13 January 2010

Long Hair -- Only For Girls?

The New York Times reports that a school district outside Dallas, Texas is refusing to allow a four-year-old to attend pre-kindergarten with his classmates because his hair has grown too long to meet the district's standards. He spends his days in the library with a teacher's aide instead of in the classroom with the other kids.

His hair, according to school board officials, will distract the other students.

It seems to me to be a pretty draconian enforcement of gender norms. Or is it actually a ban on progressive politics, expressed through music?

According to the school district's code of conduct, in the section "Boys: Additional Guidelines":
Hair is to be out of the eyes, not extend below the bottom of the earlobes and
cut so that it does not extend over the collar (dress shirt).

☆ ☆ ☆

## [TASK TO CARRY OUT]
Extract the passage of the post about the school district's hair rule from "The New York" up to and including "expressed through music?", copying it word for word.

[Extracted data entries]

☆ ☆ ☆

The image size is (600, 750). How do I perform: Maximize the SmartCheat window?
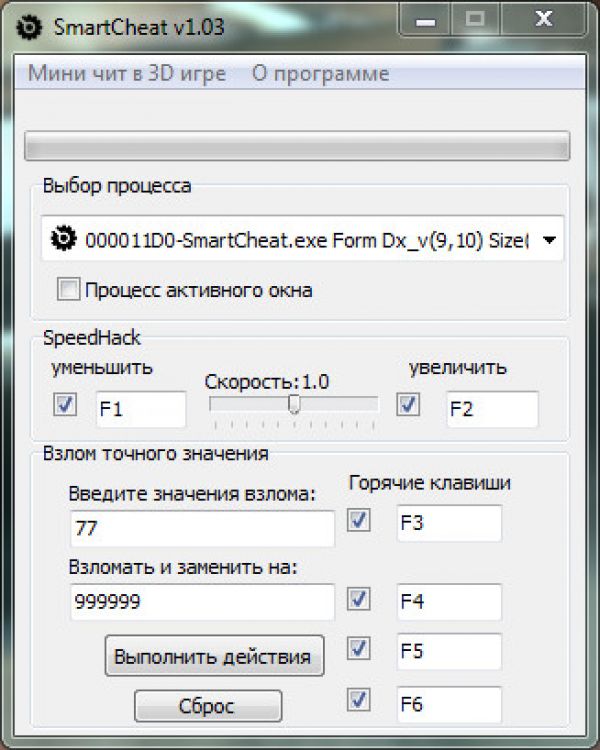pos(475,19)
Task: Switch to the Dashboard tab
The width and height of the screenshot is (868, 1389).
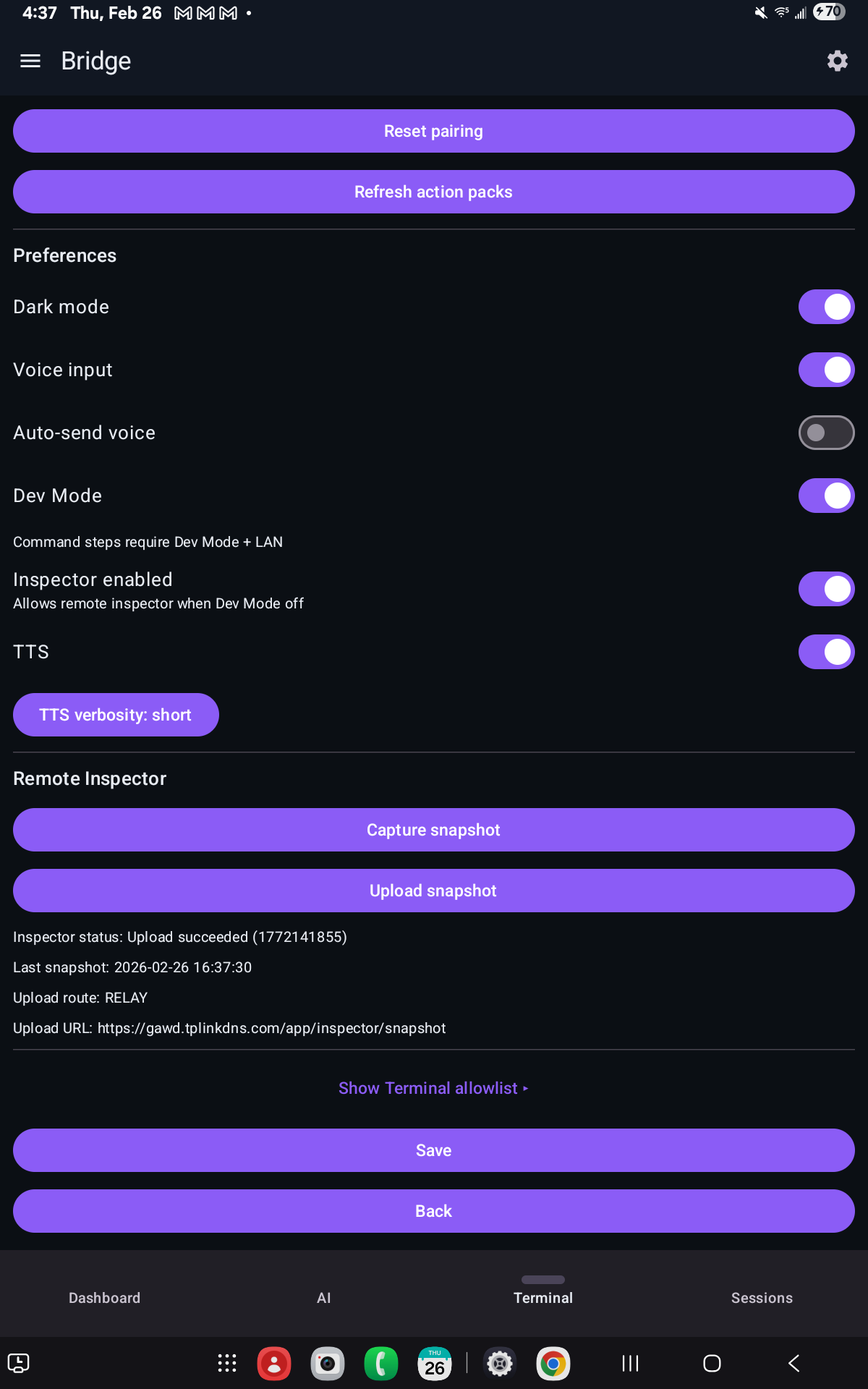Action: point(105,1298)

☆ ☆ ☆

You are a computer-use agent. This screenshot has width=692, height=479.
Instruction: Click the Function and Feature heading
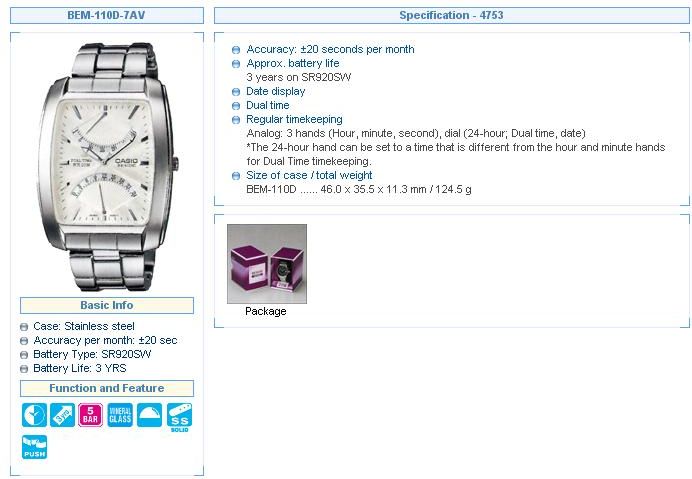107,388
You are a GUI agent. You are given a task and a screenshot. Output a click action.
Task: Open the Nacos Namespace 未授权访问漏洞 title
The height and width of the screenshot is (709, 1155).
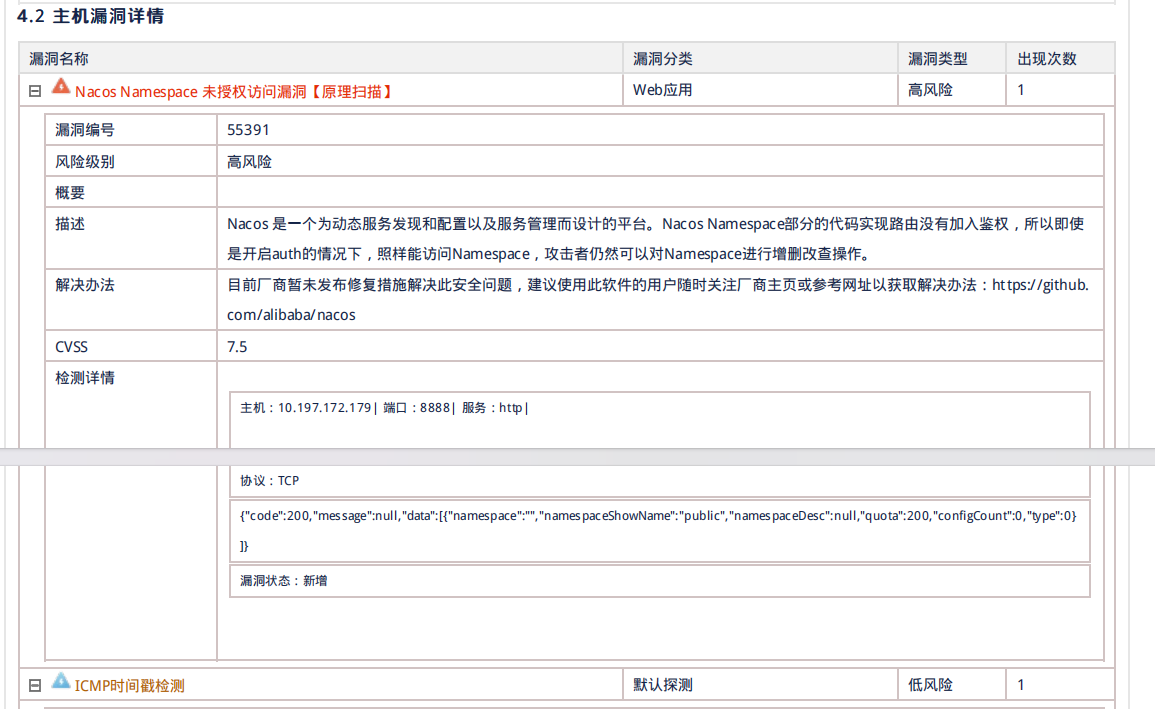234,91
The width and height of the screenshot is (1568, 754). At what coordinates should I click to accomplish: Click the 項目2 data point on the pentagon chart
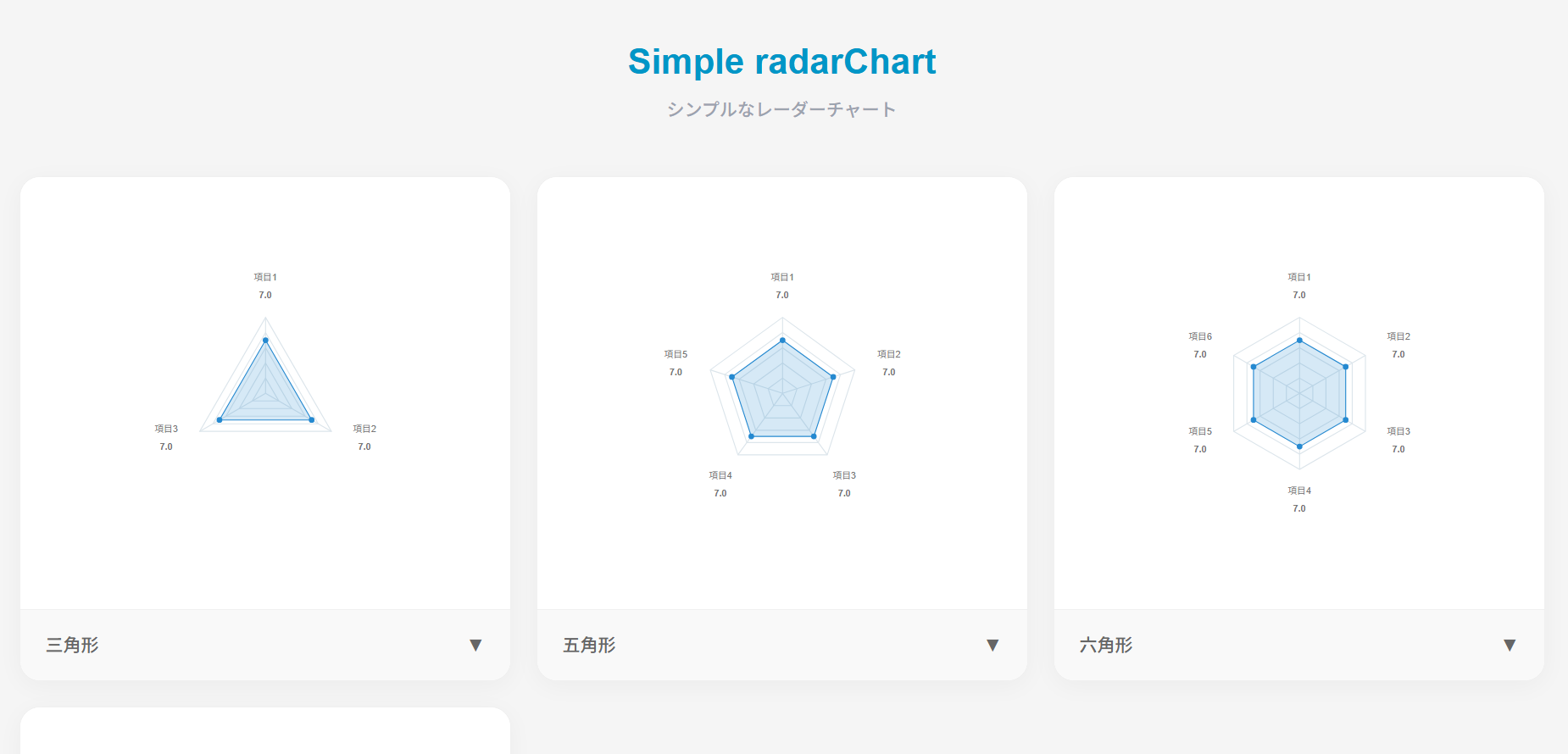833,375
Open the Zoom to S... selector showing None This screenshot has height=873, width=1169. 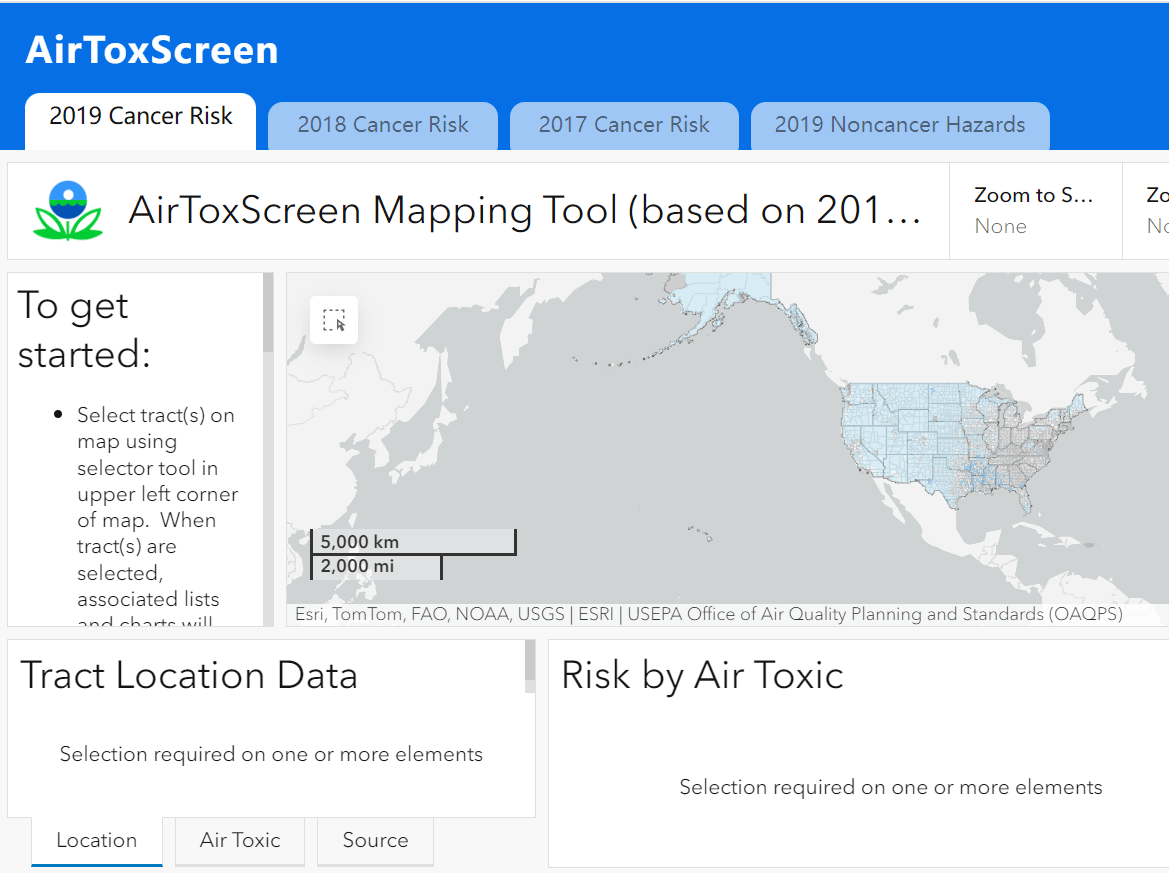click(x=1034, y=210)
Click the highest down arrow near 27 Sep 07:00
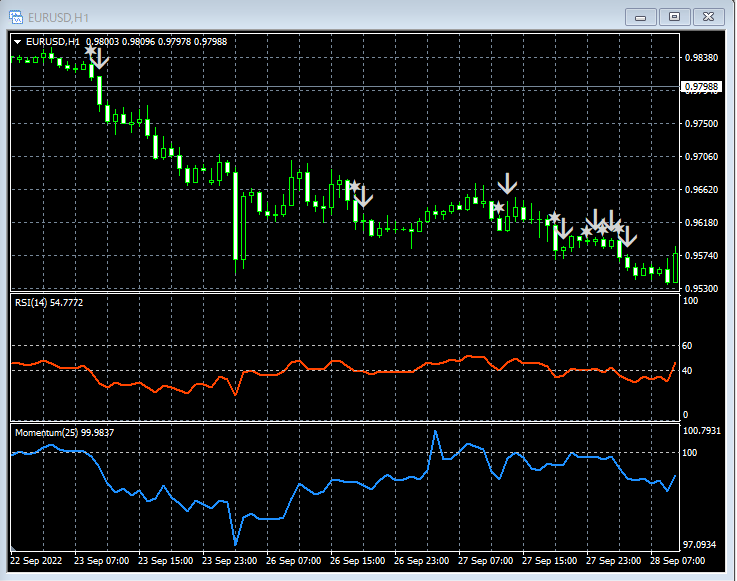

☆ ☆ ☆

## [RESULT]
The New York Times reports that a school district outside Dallas, Texas is refusing to allow a four-year-old to attend pre-kindergarten with his classmates because his hair has grown too long to meet the district's standards. He spends his days in the library with a teacher's aide instead of in the classroom with the other kids.

His hair, according to school board officials, will distract the other students.

It seems to me to be a pretty draconian enforcement of gender norms. Or is it actually a ban on progressive politics, expressed through music?